Aim of the exercise
Print each record exactly, with no word added or removed.

Material for the task
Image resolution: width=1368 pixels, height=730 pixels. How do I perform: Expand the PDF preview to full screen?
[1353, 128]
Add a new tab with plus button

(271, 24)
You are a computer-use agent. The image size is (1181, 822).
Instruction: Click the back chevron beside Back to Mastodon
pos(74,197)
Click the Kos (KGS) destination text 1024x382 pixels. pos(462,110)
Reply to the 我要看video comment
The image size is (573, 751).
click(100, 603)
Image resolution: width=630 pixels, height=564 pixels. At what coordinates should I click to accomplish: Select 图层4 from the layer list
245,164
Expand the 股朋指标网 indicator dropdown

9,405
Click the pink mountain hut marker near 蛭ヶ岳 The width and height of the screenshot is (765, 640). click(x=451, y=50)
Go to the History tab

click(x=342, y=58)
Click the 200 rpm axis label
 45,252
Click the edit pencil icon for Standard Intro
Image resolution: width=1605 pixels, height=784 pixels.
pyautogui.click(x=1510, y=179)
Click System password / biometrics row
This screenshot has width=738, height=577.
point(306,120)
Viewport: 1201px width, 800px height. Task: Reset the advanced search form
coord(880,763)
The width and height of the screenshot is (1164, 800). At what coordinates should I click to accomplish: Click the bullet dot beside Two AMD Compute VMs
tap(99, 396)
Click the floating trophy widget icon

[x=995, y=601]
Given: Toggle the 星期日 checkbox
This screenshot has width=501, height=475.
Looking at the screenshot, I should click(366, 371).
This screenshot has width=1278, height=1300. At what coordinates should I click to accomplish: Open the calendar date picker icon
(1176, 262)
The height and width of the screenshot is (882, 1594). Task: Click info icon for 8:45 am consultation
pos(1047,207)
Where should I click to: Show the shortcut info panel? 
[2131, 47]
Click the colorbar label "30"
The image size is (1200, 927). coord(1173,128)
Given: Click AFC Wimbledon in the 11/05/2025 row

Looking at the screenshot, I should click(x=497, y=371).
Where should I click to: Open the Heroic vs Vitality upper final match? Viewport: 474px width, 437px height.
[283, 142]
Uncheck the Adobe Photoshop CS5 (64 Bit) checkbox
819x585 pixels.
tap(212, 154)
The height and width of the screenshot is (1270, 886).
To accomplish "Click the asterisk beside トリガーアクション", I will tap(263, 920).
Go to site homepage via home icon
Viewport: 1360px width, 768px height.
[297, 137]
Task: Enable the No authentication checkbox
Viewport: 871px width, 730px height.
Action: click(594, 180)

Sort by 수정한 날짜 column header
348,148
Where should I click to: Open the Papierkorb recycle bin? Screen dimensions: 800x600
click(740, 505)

Exercise output
Image resolution: width=1368 pixels, height=730 pixels. How do I perform: Expand the PDF preview to full screen?
[1353, 128]
Add a new tab with plus button

(271, 24)
You are a computer-use agent. The image size is (1181, 822).
Instruction: Click the back chevron beside Back to Mastodon
pos(74,197)
Click the Kos (KGS) destination text 1024x382 pixels. pos(462,110)
Reply to the 我要看video comment
The image size is (573, 751).
click(100, 603)
Image resolution: width=630 pixels, height=564 pixels. At what coordinates should I click to accomplish: Select 图层4 from the layer list
245,164
Expand the 股朋指标网 indicator dropdown

9,405
Click the pink mountain hut marker near 蛭ヶ岳 The width and height of the screenshot is (765, 640). click(x=451, y=50)
Go to the History tab

click(x=342, y=58)
Click the 200 rpm axis label
 45,252
Click the edit pencil icon for Standard Intro
Image resolution: width=1605 pixels, height=784 pixels.
pyautogui.click(x=1510, y=179)
Click System password / biometrics row
This screenshot has width=738, height=577.
point(306,120)
Viewport: 1201px width, 800px height. Task: Reset the advanced search form
coord(880,763)
The width and height of the screenshot is (1164, 800). At what coordinates should I click to accomplish: Click the bullet dot beside Two AMD Compute VMs
tap(99, 396)
Click the floating trophy widget icon

[x=995, y=601]
Given: Toggle the 星期日 checkbox
This screenshot has width=501, height=475.
Looking at the screenshot, I should click(366, 371).
This screenshot has width=1278, height=1300. At what coordinates should I click to accomplish: Open the calendar date picker icon
(1176, 262)
The height and width of the screenshot is (882, 1594). Task: Click info icon for 8:45 am consultation
pos(1047,207)
Where should I click to: Show the shortcut info panel? 
[2131, 47]
Click the colorbar label "30"
The image size is (1200, 927). coord(1173,128)
Given: Click AFC Wimbledon in the 11/05/2025 row

Looking at the screenshot, I should click(x=497, y=371).
Where should I click to: Open the Heroic vs Vitality upper final match? Viewport: 474px width, 437px height.
[283, 142]
Uncheck the Adobe Photoshop CS5 (64 Bit) checkbox
819x585 pixels.
tap(212, 154)
The height and width of the screenshot is (1270, 886).
To accomplish "Click the asterisk beside トリガーアクション", I will tap(263, 920).
Go to site homepage via home icon
Viewport: 1360px width, 768px height.
[297, 137]
Task: Enable the No authentication checkbox
Viewport: 871px width, 730px height.
Action: click(594, 180)

Sort by 수정한 날짜 column header
348,148
Where should I click to: Open the Papierkorb recycle bin? Screen dimensions: 800x600
click(740, 505)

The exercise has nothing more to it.